**PROVIDED PASSAGE:**
•••••

Greetings. As some of you have probably realized I'm new here.  Tongue As some of you may notice from the title I gave myself, I'm also new to the faith. Some of you have gave me nice little welcome posts when I replied to a thread, and I thank you for that.  laugh I have here a topic that's a bit different than normal, I'm sure, and just happened to me all too recently.

Well there was an old friend of mine who also became a catechumen, and we kept in contact online. He responded to my blog a couple of times, and we would exchange links to websites that had writings of the church fathers or sold icons and/or books.

However, I couldn't help but notice he seemed to have a problem: he was very mocking of non-Orthodox. He regularly called Protestants stupid and Catholics papists. Whenever other Christian sects came up in conversation he would often start giving them insulting names, or speaking down on them in general.

It got worse on this forum we both went to. There were atheists who often mocked Christianity in general, but while I would often ignore them (you just can't change some people's minds) or try to make them understand religion with a more open mind, he would get downright personal with them. I would tell him to just ignore them, since he only did what they wanted, but he would still attack them, again with the name-calling. At one point I even said to him (and I paraphrase), "I'm not a perfect guy or a master theologian...but please, learn some humility."

Recently he started launching a personal "crusade" (his words) against a guy there. The guy insulted him...but you have to understand this guy insults every body, but nobody minds because he does it like a New York comedian, with a touch of humor that makes people laugh at themselves. Well my fellow catechumen took it a bit personal and started deleting every single post the guy made. I told him to leave him alone, but it kept going.

•••••

**REQUIRED TASK 1:**
Rewrite the records starting at the line that contains "Expand the Merch Pages dropdown chevron" and ending at the end of the records, with "chevron" replaced by "arrow" and all pictures omitted.
The text and the records were taken from unrelated sources.

**INFORMATION GIVEN:**
•••••

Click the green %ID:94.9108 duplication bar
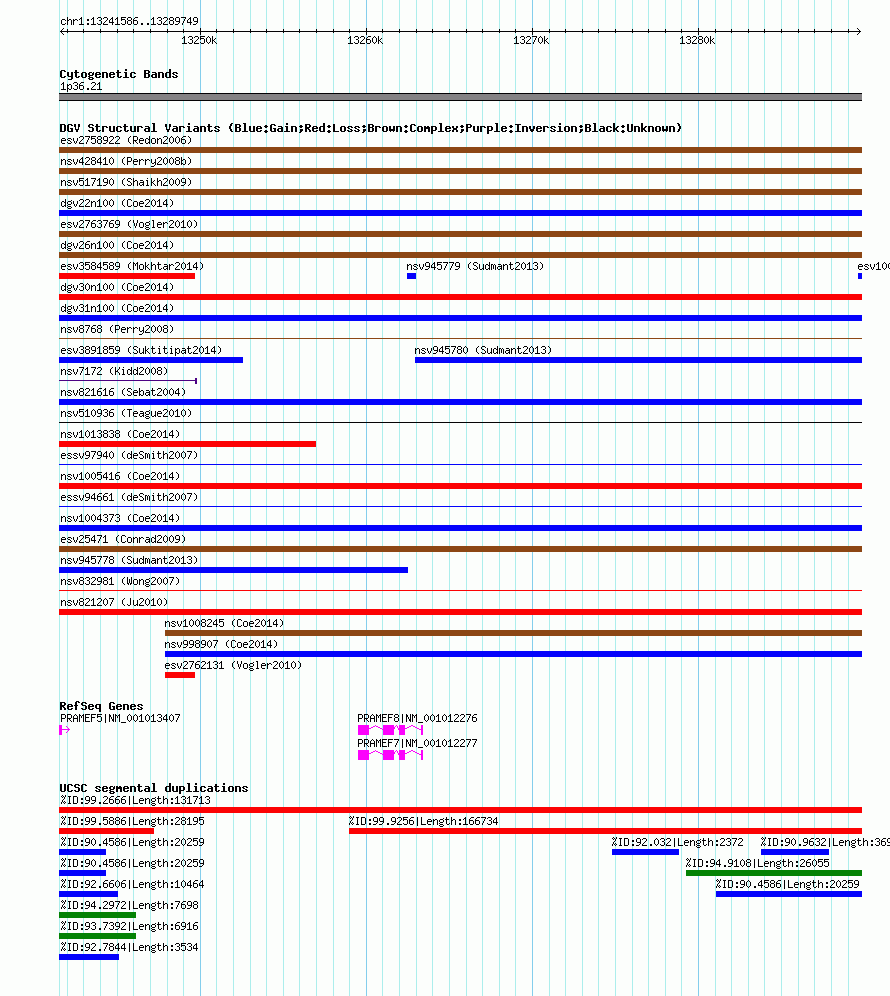 click(x=774, y=873)
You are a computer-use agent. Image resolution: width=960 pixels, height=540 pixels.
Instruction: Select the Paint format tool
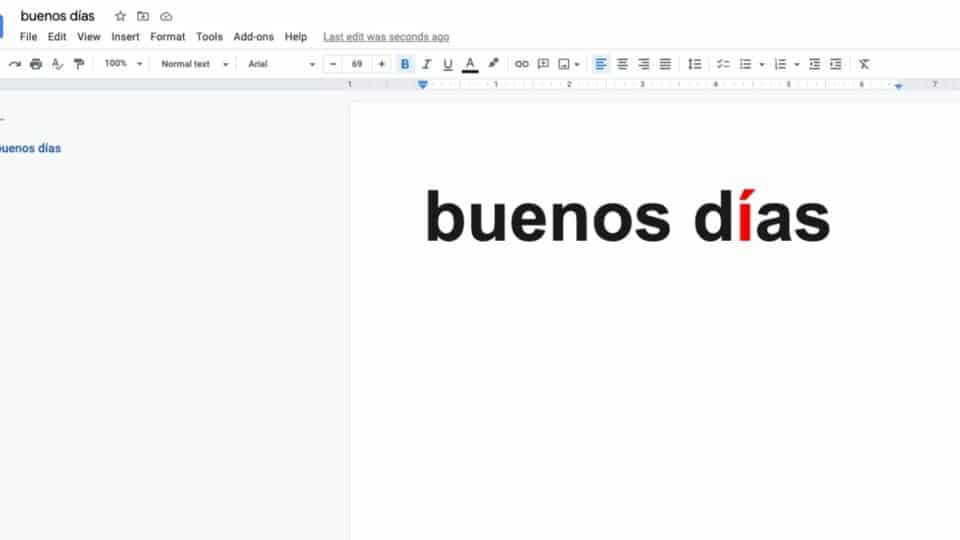[79, 64]
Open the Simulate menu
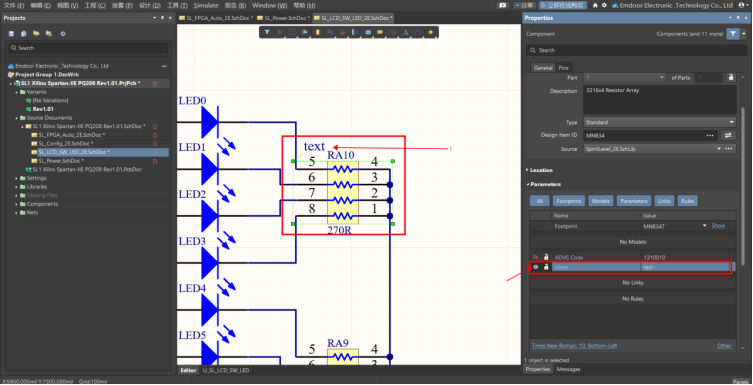Viewport: 753px width, 385px height. coord(206,6)
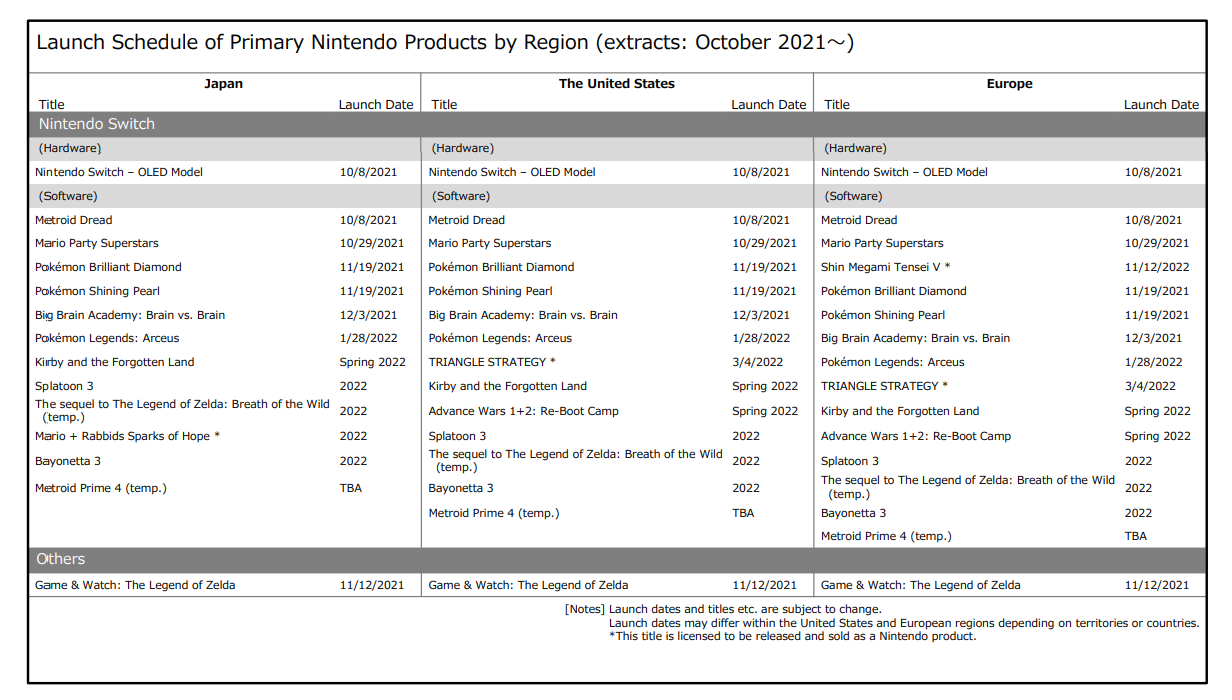Select Bayonetta 3 in United States column

click(461, 488)
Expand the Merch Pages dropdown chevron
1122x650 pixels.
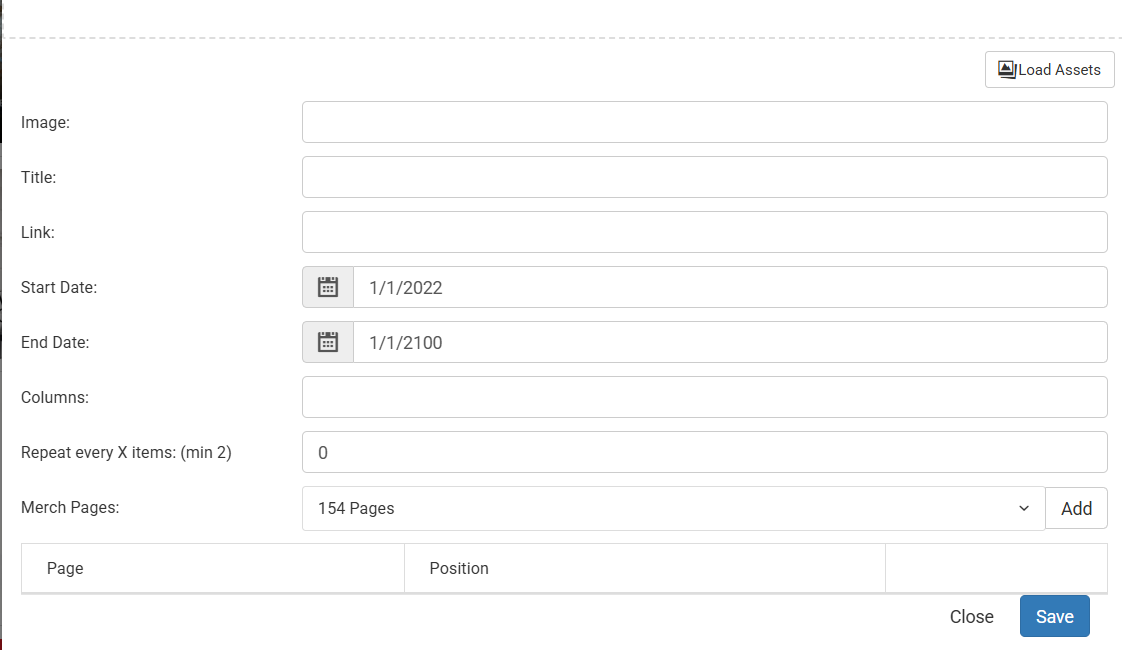pyautogui.click(x=1023, y=508)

•••••

**REQUIRED TASK 2:**
Reproduce the part of the forum post starting at "Well there was" and ending at "icons and/or books.".

**WRITTEN SOLUTION 1:**
Expand the Merch Pages dropdown arrow
1122x650 pixels.
pyautogui.click(x=1023, y=508)

**WRITTEN SOLUTION 2:**
Well there was an old friend of mine who also became a catechumen, and we kept in contact online. He responded to my blog a couple of times, and we would exchange links to websites that had writings of the church fathers or sold icons and/or books.